Task goal: Write the entries out again exactly; any picture among them gets left out.

Saved data entries:
▬▬▬
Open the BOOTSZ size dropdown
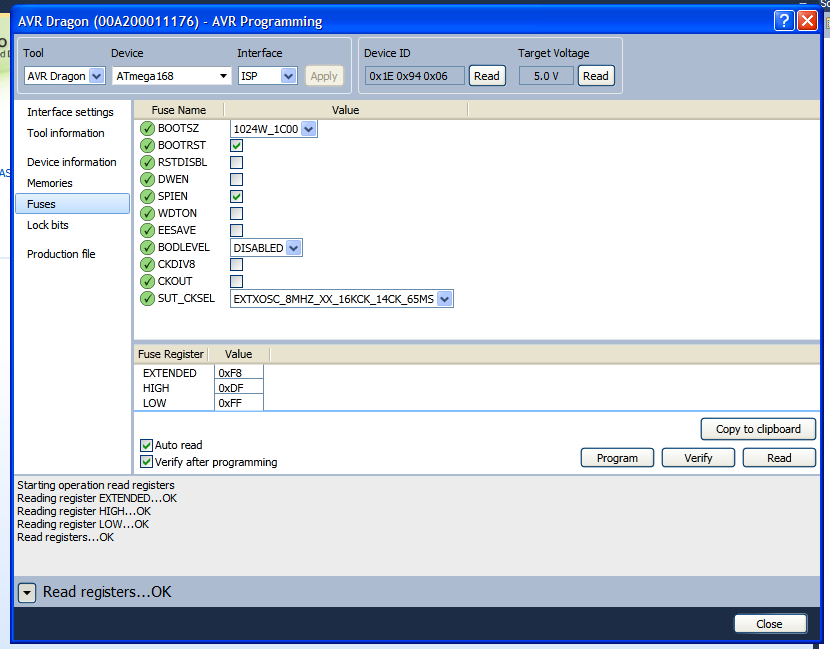pos(308,129)
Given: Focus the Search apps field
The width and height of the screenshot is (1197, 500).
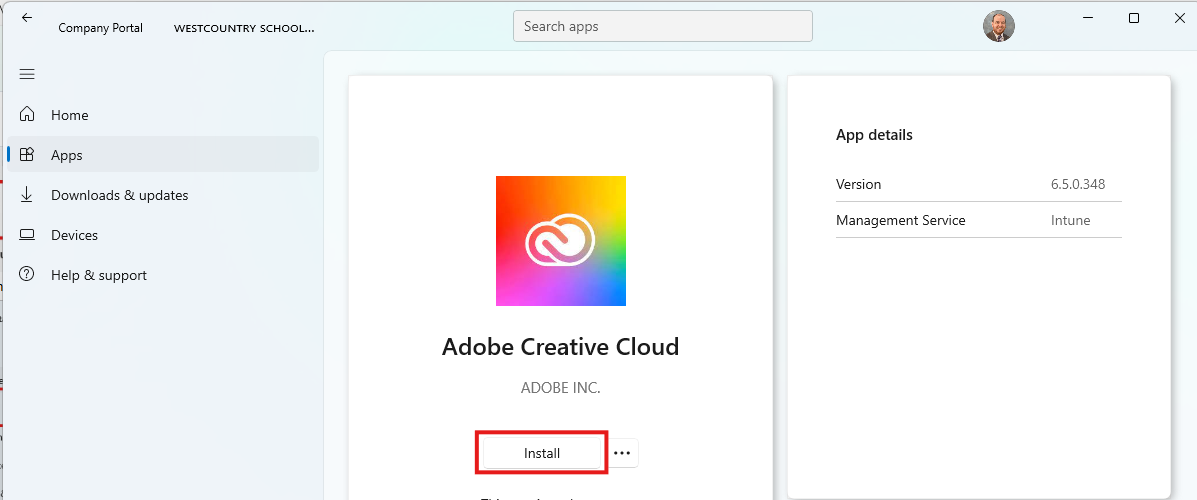Looking at the screenshot, I should click(x=662, y=26).
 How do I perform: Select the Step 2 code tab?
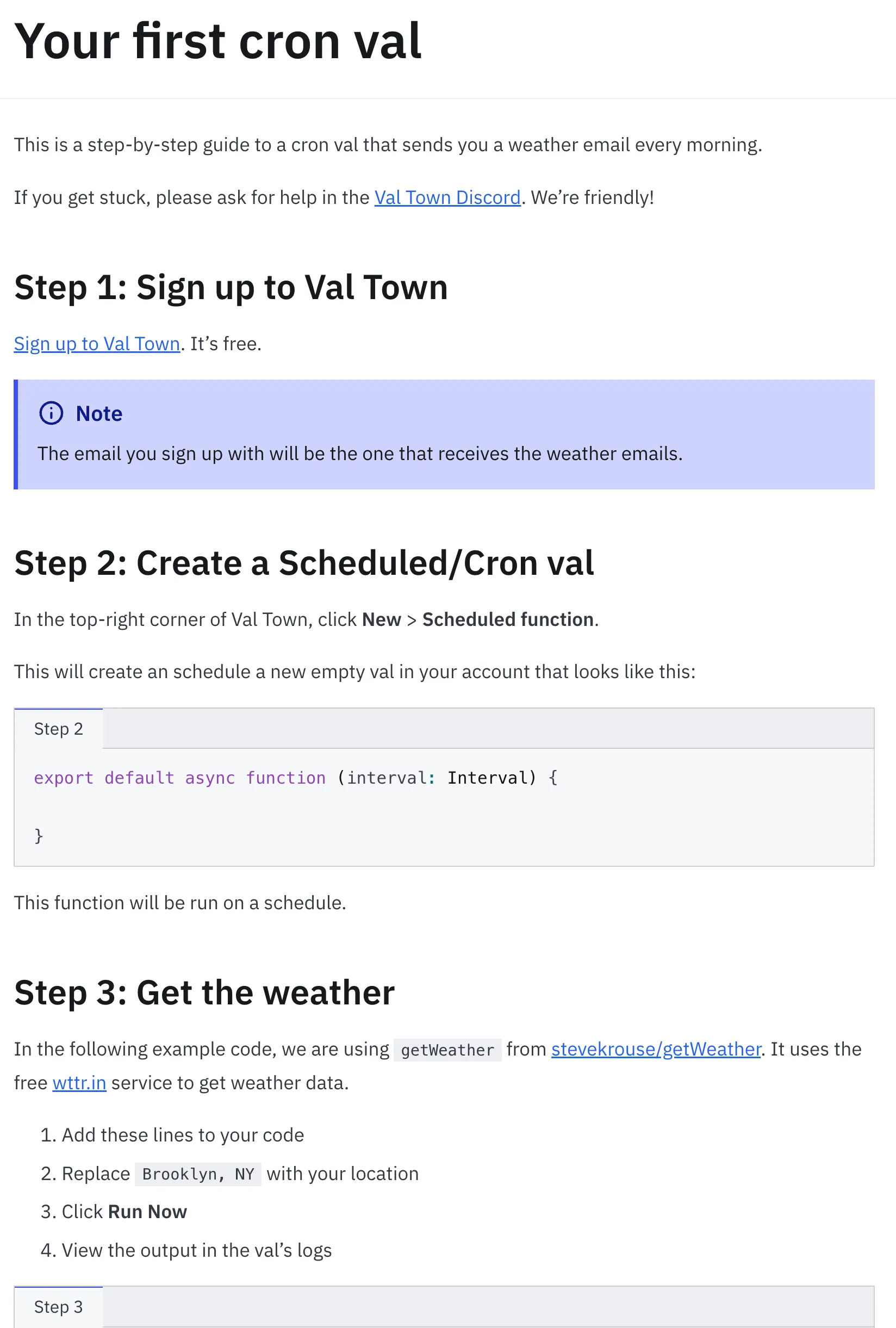pos(58,729)
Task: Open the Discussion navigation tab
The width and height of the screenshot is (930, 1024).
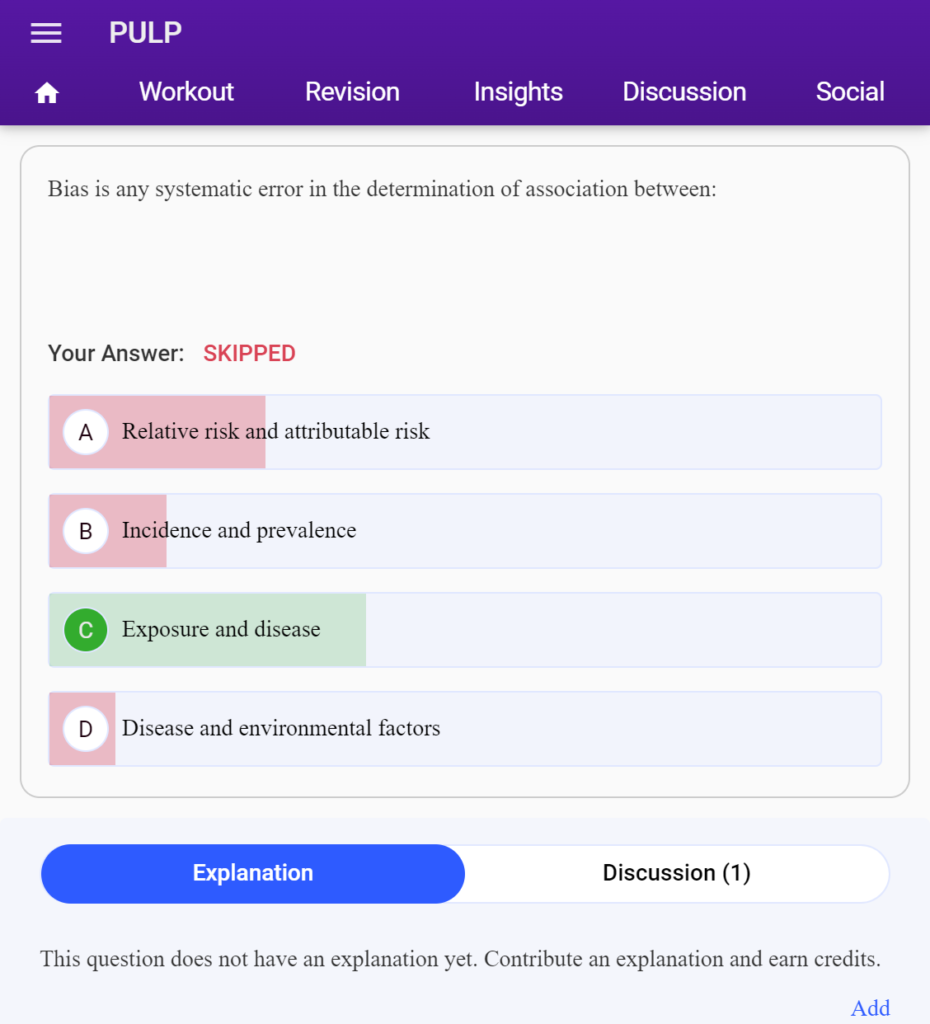Action: tap(684, 92)
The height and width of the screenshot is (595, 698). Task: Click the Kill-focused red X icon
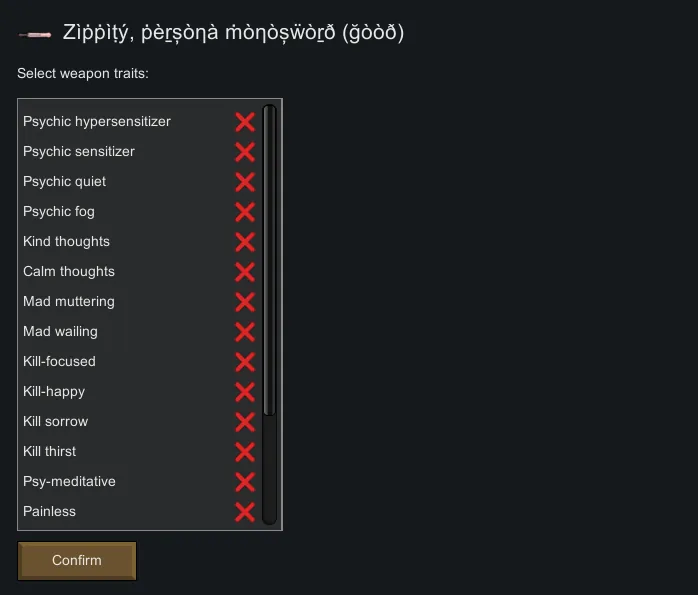click(245, 362)
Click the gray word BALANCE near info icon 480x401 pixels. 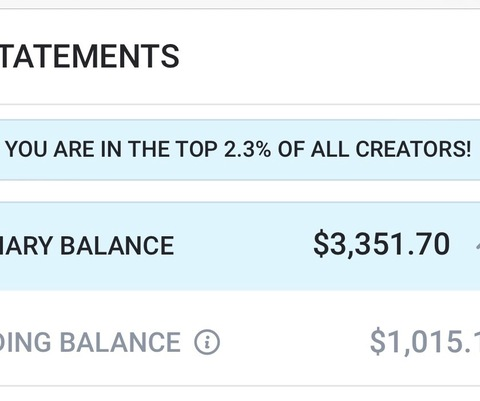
▬▬▬
Answer to the exercise:
Open the BOOTSZ size dropdown
pos(308,129)
Given: Focus the Search apps field
The width and height of the screenshot is (1197, 500).
Looking at the screenshot, I should click(x=662, y=26).
 How do I perform: Select the Step 2 code tab?
pos(58,729)
Task: Open the Discussion navigation tab
The width and height of the screenshot is (930, 1024).
Action: tap(684, 92)
The height and width of the screenshot is (595, 698). Task: Click the Kill-focused red X icon
click(245, 362)
Click the gray word BALANCE near info icon 480x401 pixels. 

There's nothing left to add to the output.